Die Parteien haben einen Hauptvertrag über die Nutzung der SaaS-Plattform „HandwerkerJobKit" (nachfolgend „Hauptvertrag") geschlossen, dessen Bedingungen sich aus der Tarifbuchung sowie den Allgemeinen Geschäftsbedingungen (handwerkerjobkit.de/agb) ergeben. Im Rahmen dieses Hauptvertrags verarbeitet der Auftragnehmer personenbezogene Daten im Auftrag des Auftraggebers. Für diese Verarbeitung gelten die nachfolgenden Regelungen.
§ 1 Gegenstand und Dauer der Auftragsverarbeitung
1.1 Gegenstand
Gegenstand des Auftrags ist die Verarbeitung personenbezogener Daten durch den Auftragnehmer im Rahmen der Bereitstellung der SaaS-Plattform „HandwerkerJobKit" für die in Anlage 1 dieses AVV beschriebenen Zwecke.
1.2 Dauer
Dieser AVV beginnt mit der ausdrücklichen Annahme durch den Auftraggeber im Kundenkonto und endet mit Beendigung des Hauptvertrags. Die nach Beendigung fortgeltenden Pflichten (insbesondere § 13 dieses AVV) bleiben davon unberührt.
§ 2 Art, Zweck, Kategorien betroffener Daten
Art und Zweck der Verarbeitung, die Art der personenbezogenen Daten sowie die Kategorien betroffener Personen sind abschließend in Anlage 1 dieses AVV geregelt.
§ 3 Pflichten des Auftraggebers
3.1 Datenschutzrechtliche Verantwortlichkeit
Der Auftraggeber ist im Verhältnis zum Auftragnehmer allein verantwortlich für die Beurteilung der Zulässigkeit der Verarbeitung sowie für die Wahrung der Rechte der betroffenen Personen.

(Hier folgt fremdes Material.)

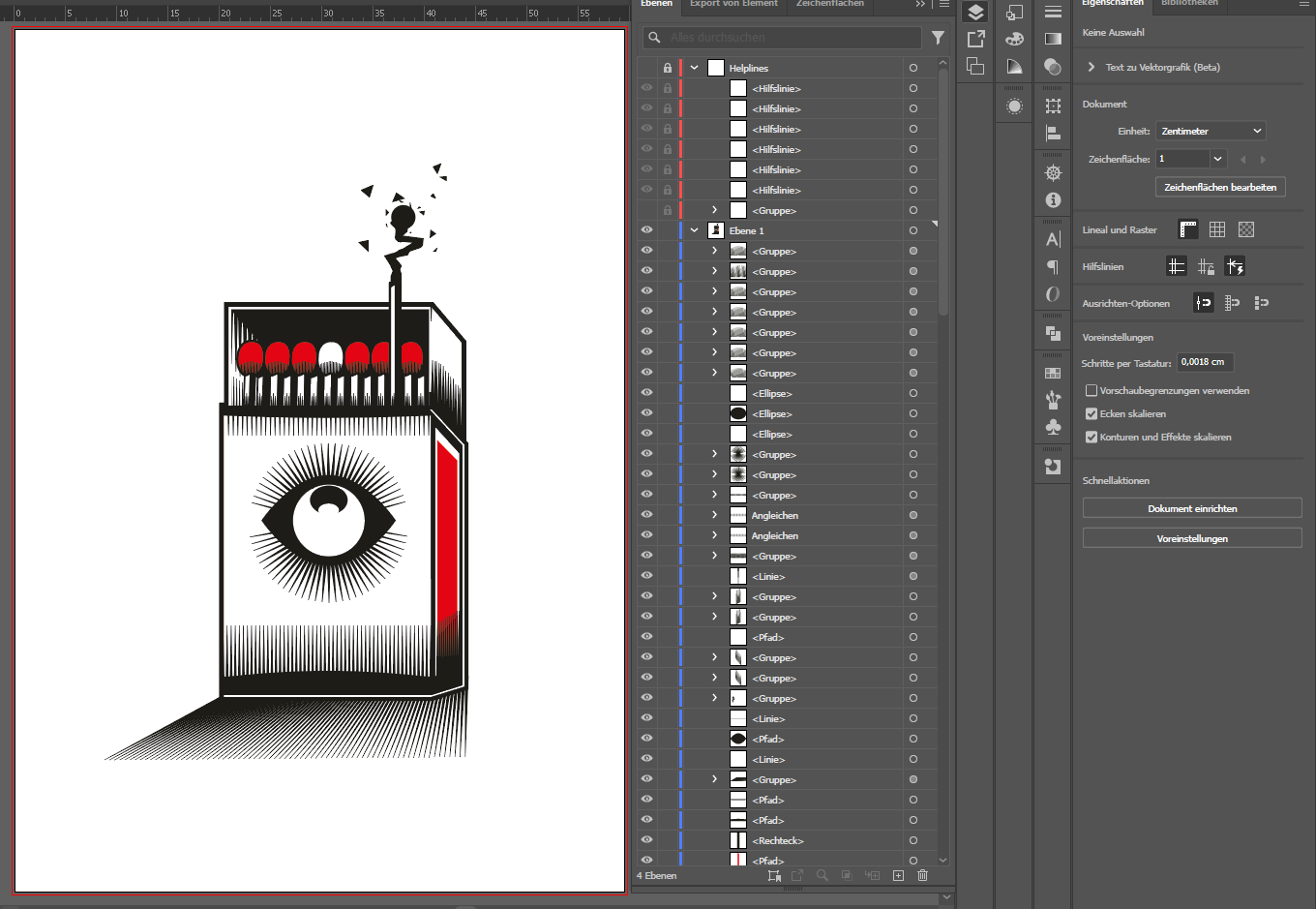Open the Color palette panel icon
1316x909 pixels.
[1014, 39]
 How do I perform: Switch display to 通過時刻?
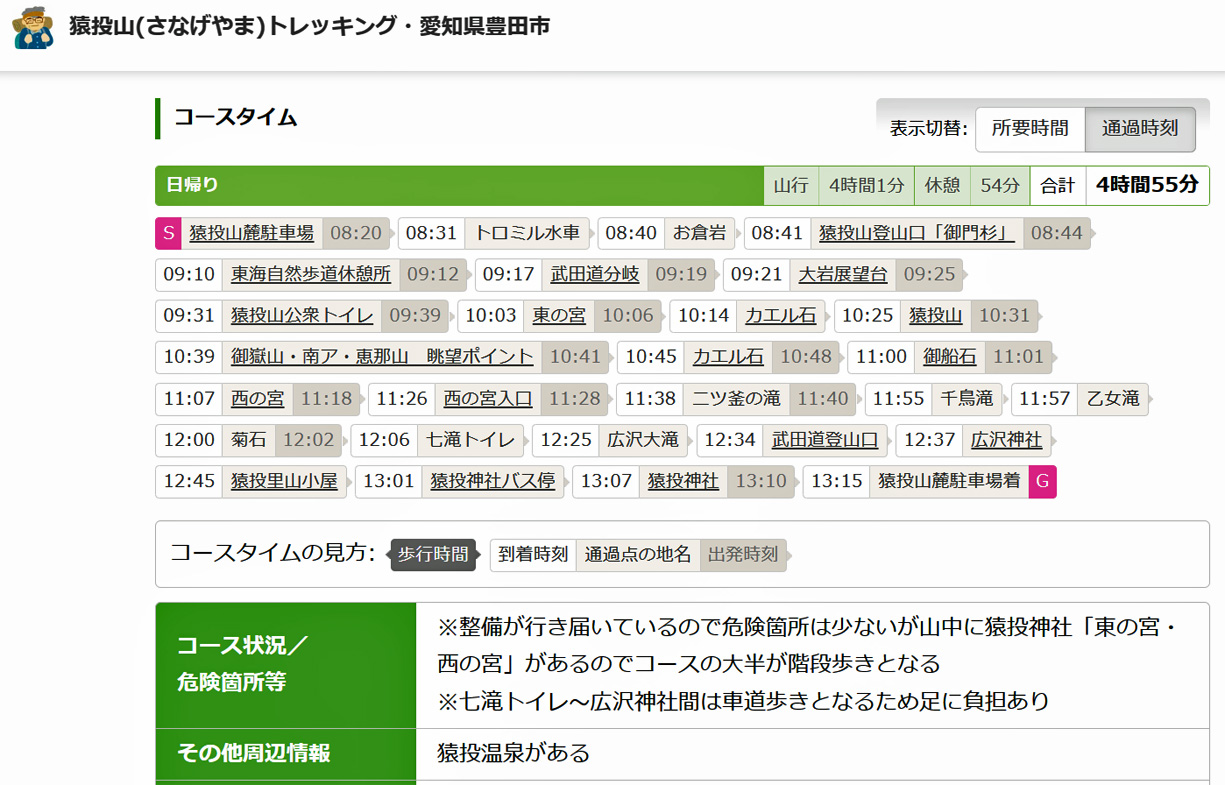1140,129
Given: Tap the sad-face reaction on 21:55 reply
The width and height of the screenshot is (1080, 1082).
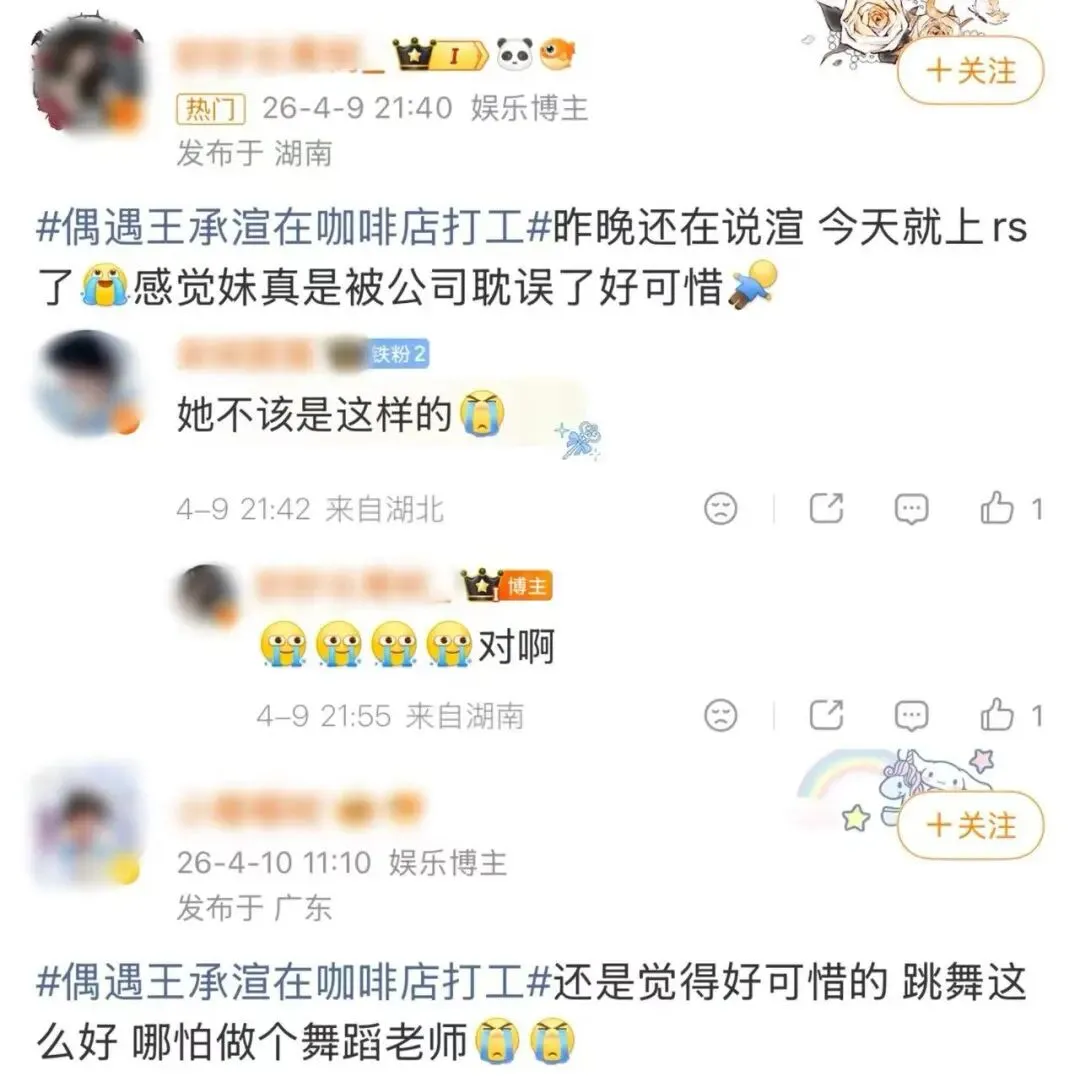Looking at the screenshot, I should 720,715.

3.2 Pflichten im Einzelnen
- Erteilung aller erforderlichen Weisungen in Textform oder im vorgesehenen elektronischen Workflow der Plattform
- Erfüllung der Informationspflichten gegenüber Bewerbern und anderen Betroffenen nach Art. 13, 14 DSGVO
- Einholung der erforderlichen Einwilligungen, soweit die Verarbeitung auf Einwilligung gestützt wird
- Beachtung gesetzlicher Aufbewahrungs- und Löschfristen, insbesondere für Bewerberdaten
- Benennung eines Ansprechpartners für Datenschutzfragen gegenüber dem Auftragnehmer
- Unverzügliche Information des Auftragnehmers, wenn er Fehler oder Unregelmäßigkeiten bei der Verarbeitung feststellt
§ 4 Weisungsrecht
4.1 Verarbeitung nur auf Weisung
Der Auftragnehmer verarbeitet personenbezogene Daten ausschließlich auf dokumentierte Weisung des Auftraggebers, einschließlich in Bezug auf die Übermittlung in Drittländer. Dies gilt nicht, wenn der Auftragnehmer durch das Recht der Europäischen Union oder eines Mitgliedstaats zur Verarbeitung verpflichtet ist. In diesem Fall teilt er dem Auftraggeber die rechtlichen Anforderungen vor der Verarbeitung mit, sofern dies nicht gesetzlich untersagt ist.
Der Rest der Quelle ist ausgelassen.